Steven Spielberg has made some of the movie industry’s biggest-ever films, and now he officially wants to help define exactly what is an Academy Award-worthy film. The director hasn’t taken the rise of streaming services too kindly, and the idea of a company like Netflix distributing an Oscar-worthy title just doesn’t sit well with Spielberg.
Roma winning three Oscars seems to have been a bridge too far for the director, who has been critical of streaming services in the past and now wants to limit their ability to win awards altogether.
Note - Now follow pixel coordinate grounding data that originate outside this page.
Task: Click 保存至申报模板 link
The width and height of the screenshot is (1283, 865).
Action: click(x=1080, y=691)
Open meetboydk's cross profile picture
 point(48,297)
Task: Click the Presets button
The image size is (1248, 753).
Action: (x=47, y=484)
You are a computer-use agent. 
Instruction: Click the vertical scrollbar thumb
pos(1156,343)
According to IndieWire, Spielberg is mounting a serious campaign to change the Academy rules about what qualifies as an Oscar-worthy film, and those changes would be centered around the theatrical run of movies up for major awards.
“Steven feels strongly about the difference between the streaming and theatrical situation,” a spokesperson for Amblin — Spielberg’s production company — told IndieWire. “He’ll be happy if the others will join [his campaign] when that comes up [at the Academy Board of Governors meeting]. He will see what happens.”
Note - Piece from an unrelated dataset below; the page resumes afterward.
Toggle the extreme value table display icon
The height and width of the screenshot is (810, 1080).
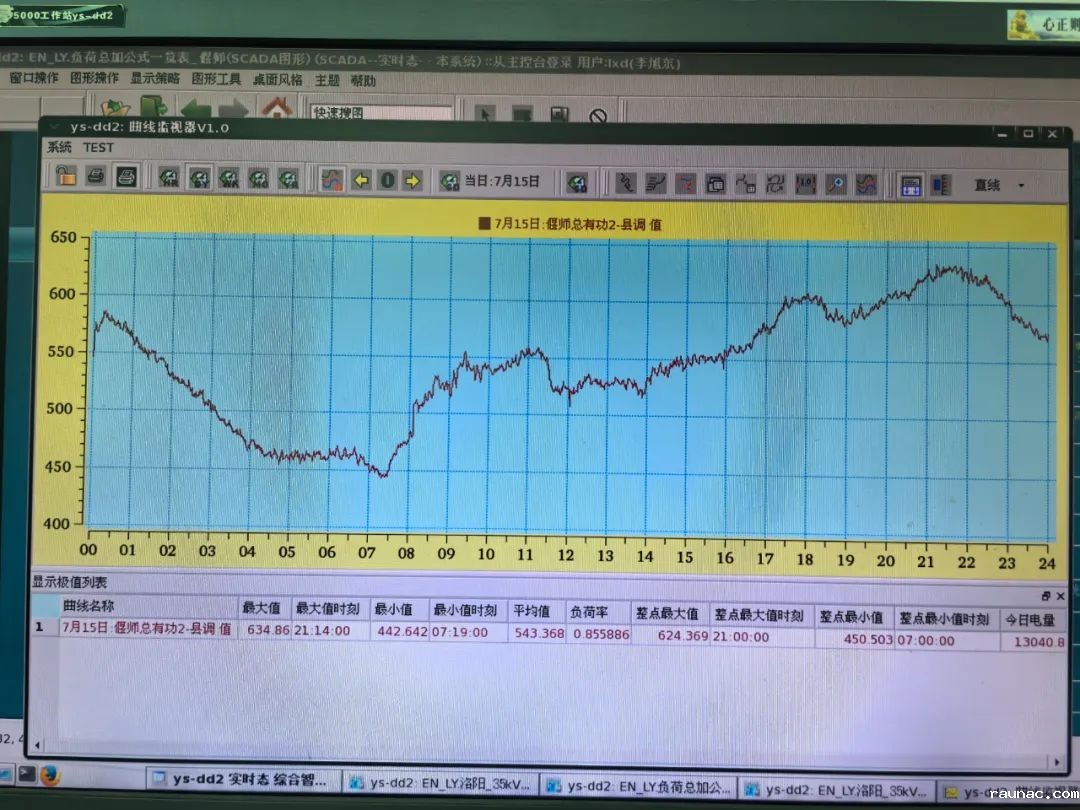click(910, 185)
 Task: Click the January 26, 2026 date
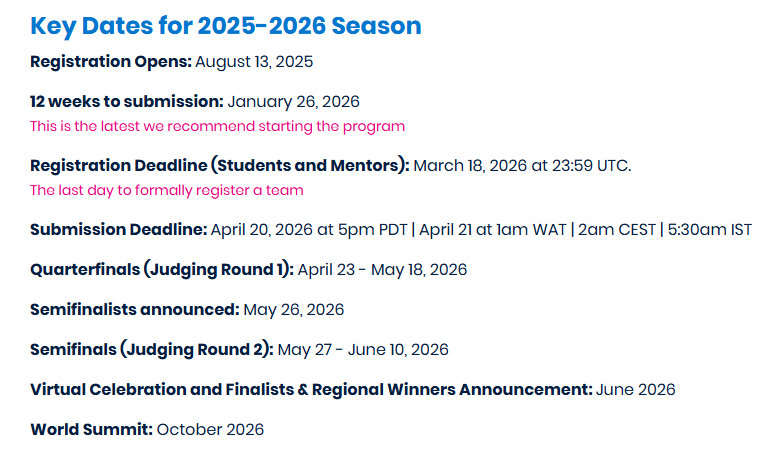pyautogui.click(x=294, y=102)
There’s a small list of grievances about how Netflix managed to buy the rights to and campaign for an Oscar for Roma despite it having an extremely limited time in theaters before it hit the platform. Netflix put together a huge For Your Consideration campaign for Roma, which fell short of winning Best Picture but saw wins in other major categories like Best Director, Best Foreign Language Film and Best Cinematography.
For some, winning a Best Picture Oscar would have essentially let the wall between streaming and theatrical releases fall, something Netflix was certainly hoping for and invested a lot of money in. But Spielberg and other critics of streaming’s influence in film and the weakening importance of seeing movies in theaters certainly wants that to change. The problem with Netflix buying and distributing capital f Films is that it’s just never been done like that before. Movies traditionally go straight to theaters and there’s at least a 90-day exclusivity period before they end up available elsewhere.
But Netflix doesn’t want that to happen anymore. In fact, it barely wants its movies in theaters at all. Roma, for example, got a three-week theatrical run, barely any time at all when compared to other major releases. There are other concerns as well — Netflix doesn’t report box office numbers and their streaming numbers are not trusted by most critics. Which is why Spielberg and others believe that a model like that would reduce any film released on a streaming platform as a TV movie, certainly not something with the luster the silver screen brings. None of those concerns violate Academy rules, though the thinking is that perhaps they should.
There’s also the undercurrent here that Netflix spent so much on promoting Roma, that they simply blew other contenders for awards right out of the water. This is especially the case in the Foreign Film category, where other smaller distributors simply couldn’t put up the money to compete with Roma. That new money, and money spent just to fundamentally alter the movie industry’s generally agreed-upon rules, doesn’t sit well with the traditional players.
Not everyone agrees, though it’s also worth noting that many who have criticized Spielberg are currently working with Netflix.
The battle isn’t just over how we watch movies, but who controls what films people see in the first place. And it’s tough to pick a “side” here, so to speak, but it’s clear that Netflix wants things to be different in the movie industry. And Spielberg thinks things are fine the way they are. Or, perhaps more accurately at this point, the way they were.